Mechanisms of Action

sCD4 antibodies inhibit HIV-1 through two primary pathways:

Direct Neutralization

  • Reversible Blockade: sCD4 competitively binds gp120, preventing viral attachment to cellular CD4 receptors .

  • Irreversible Inactivation: Conformational changes in Env expose hidden epitopes or trigger premature gp41 hairpin formation, rendering virions non-infectious .

Payload Delivery

  • Fusion Inhibitors: Linked peptides (e.g., T45) bind gp41’s HR1 domain, blocking membrane fusion .

  • Toxins: Pseudomonas exotoxin A (PE) conjugates eliminate HIV-infected cells via cytotoxic payloads .

Efficacy Against Diverse HIV-1 Strains

ConstructIC50 (μg/mL)Target StrainsMechanismSource
sCD4-FI T45<0.2Clade B/C isolatesFusion inhibition
sCD4-scFv 17b1–5Lab-adapted strainsCo-receptor binding block
m36-sCD4 fusion0.01–0.1Tier 2/3 virusesEnhanced gp120 affinity
  • Clinical Trials: Early sCD4 trials showed modest viral load reductions, but bifunctional constructs improved potency .

  • Resistance: Fresh HIV-1 isolates exhibit lower sensitivity to sCD4-mediated inhibition than lab strains due to post-binding stabilization of Env .

Challenges and Future Directions

  • Steric Hindrance: Large antibody components limit access to densely packed viral spikes .

  • Host Interactions: Fc domains may bind non-specifically to immune cells, necessitating engineered Fc silencing .

  • Combination Therapies: Pairing sCD4 antibodies with broadly neutralizing antibodies (bNAbs) like VRC01 shows additive effects .

Product Specs

Introduction
CD4 is a cell surface glycoprotein present on mature helper T cells, immature thymocytes, monocytes, and macrophages. Certain cytotoxic T cells also express CD4. Typically, approximately 65% of circulating T cells are CD4+, indicating the presence of CD4 protein on their membrane. Mature T cells express either CD4 or CD8, but not both. During their development, T cells initially express both CD4 and CD8 receptors, but they undergo differentiation in the thymus to become more specialized.
Formulation
Supplied at a concentration of 1 mg/ml in phosphate-buffered saline (PBS) following reconstitution.
Storage Procedures
The lyophilized antibody should be stored at 4°C. After reconstitution, if not intended for immediate use, aliquot the antibody and store at -20°C for up to one month.
Solubility
To reconstitute, add deionized water (H2O) to the vial. Gently mix the contents, ensuring to wash down any antibody adhering to the sides of the vial. Allow the solution to sit undisturbed for 30-60 seconds before use.
Applications
This antibody can be used for cytotoxicity assays and staining applications. For staining, it is recommended to use 10 µl of antibody per 1,000,000 cells. The optimal titer for cytotoxicity assays should be empirically determined by the investigator. This antibody is also available conjugated to biotin and fluorescein isothiocyanate (FITC).
Synonyms
gp55, HLA-2, L3 / T4, Ly-4, T cell antigen T4/LEU3, T4, sCD4, CD4mut.
Purification Method
Ion exchange column.
Type
Rat Anti Mouse Monoclonal.
Clone
mCD4.
Immunogen
Purified mouse LN CD4+ T cells.
Ig Subclass
Rat IgG.

Q&A

What is sCD4 and how does it interact with the HIV envelope glycoprotein?
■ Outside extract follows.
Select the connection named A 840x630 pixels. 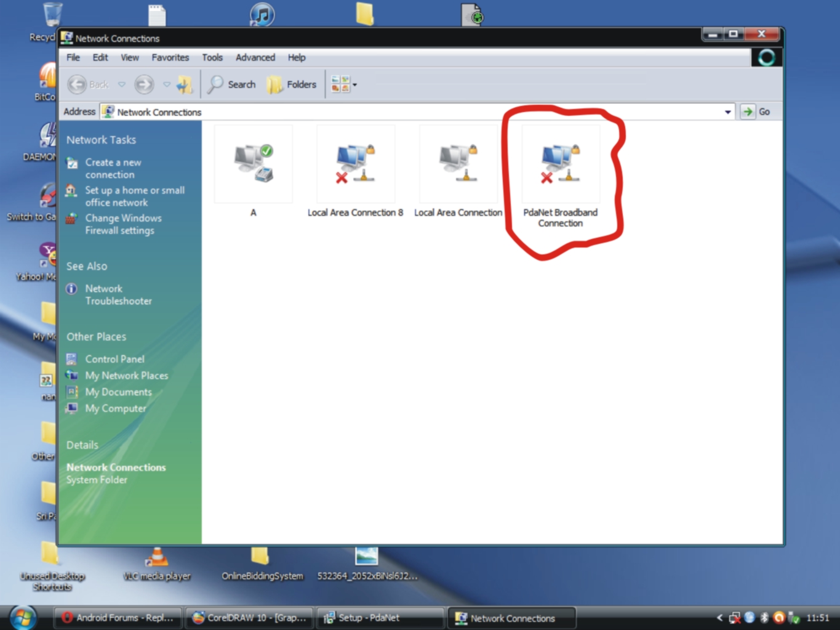253,166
sCD4 (soluble CD4) is a recombinant protein containing the extracellular domain of the CD4 receptor without the transmembrane and cytoplasmic regions. It binds to the gp120 subunit of the HIV envelope glycoprotein (Env) at the same site as cell-surface CD4 receptors. This interaction triggers conformational changes in the HIV Env that expose conserved epitopes and the co-receptor binding site . The molecular structure of sCD4 typically includes amino acids from position Lys26 to Trp390 of human CD4, and commercially available versions are often produced in insect cell lines like Spodoptera frugiperda (Sf21) using baculovirus expression systems .

How do bifunctional proteins incorporating sCD4 compare with standalone sCD4 in HIV inhibition?
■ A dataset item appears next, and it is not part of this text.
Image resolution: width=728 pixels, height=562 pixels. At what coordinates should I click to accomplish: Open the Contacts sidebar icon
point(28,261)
Bifunctional proteins that combine sCD4 with other HIV entry inhibitors demonstrate significantly enhanced antiviral activity compared to sCD4 alone. For example:

InhibitorCell Fusion IC₅₀HIV Entry IC₅₀Enhancement vs. sCD4
sCD4-FI T45<0.2 μg/mL<0.2 μg/mL5-10 fold
sCD4-scFv17bHigher than sCD4-FI T45Higher than sCD4-FI T45Lower than sCD4-FI T45
sCD4 aloneVariableVariableReference
VRC01 (antibody)VariableVariableDifferent mechanism

The superior performance of bifunctional proteins is attributed to their ability to exploit the conformational changes induced by sCD4 binding while simultaneously targeting a second site through the fusion inhibitor (FI T45) or antibody fragment (scFv17b) . Additionally, unlike standalone sCD4, bifunctional proteins such as sCD4-FI T45 and sCD4-scFv17b do not enhance HIV Env-mediated cell fusion between HIV Env+ and CD4-CCR5+ cells, avoiding a potential unwanted effect of sCD4 .

What are the optimal storage and handling conditions for sCD4 to maintain its biological activity?

For optimal storage and handling of sCD4:

  • Store lyophilized sCD4 at -20°C to -80°C

  • Avoid repeated freeze-thaw cycles

  • After reconstitution:

    • For carrier-containing formulations: Reconstitute at 50 μg/mL in sterile PBS with at least 0.1% human or bovine serum albumin

    • For carrier-free formulations: Reconstitute at 100 μg/mL in sterile PBS

The presence of carrier proteins like BSA enhances stability and shelf-life, particularly for dilute solutions. For applications where BSA might interfere with results, carrier-free versions are recommended . Working aliquots should be prepared to minimize freeze-thaw cycles, as repeated cycles can lead to protein aggregation and loss of activity.

How should researchers select between cell-based and soluble protein-based assays when studying antibodies targeting conformational epitopes on HIV Env?

The selection between cell-based and soluble protein assays depends on the specific epitopes being targeted:

Cell-based assays are preferred when:

  • Studying antibodies targeting quaternary epitopes only expressed on the assembled HIV-1 spike

  • Investigating conformational epitopes that are stabilized or revealed by membrane interactions

  • Evaluating functional outcomes like inhibition of cell-cell fusion or viral entry

Soluble protein assays are suitable when:

  • Working with epitopes consistently expressed on both soluble and membrane-bound forms

  • High-throughput screening is needed

  • Precise quantitative binding measurements are required

Research indicates that some potent neutralizing antibodies recognize epitopes that are poorly exposed on soluble envelope proteins but are accessible on cell surface-expressed HIV-1 Env . For example, when investigating antibodies like 3BC176 and 3BC315 that recognize epitopes revealed partially by CD4 binding, cell-based assays using gp160Δc-expressing cells have proven valuable for identifying antibodies that wouldn't be detected using soluble protein baits alone .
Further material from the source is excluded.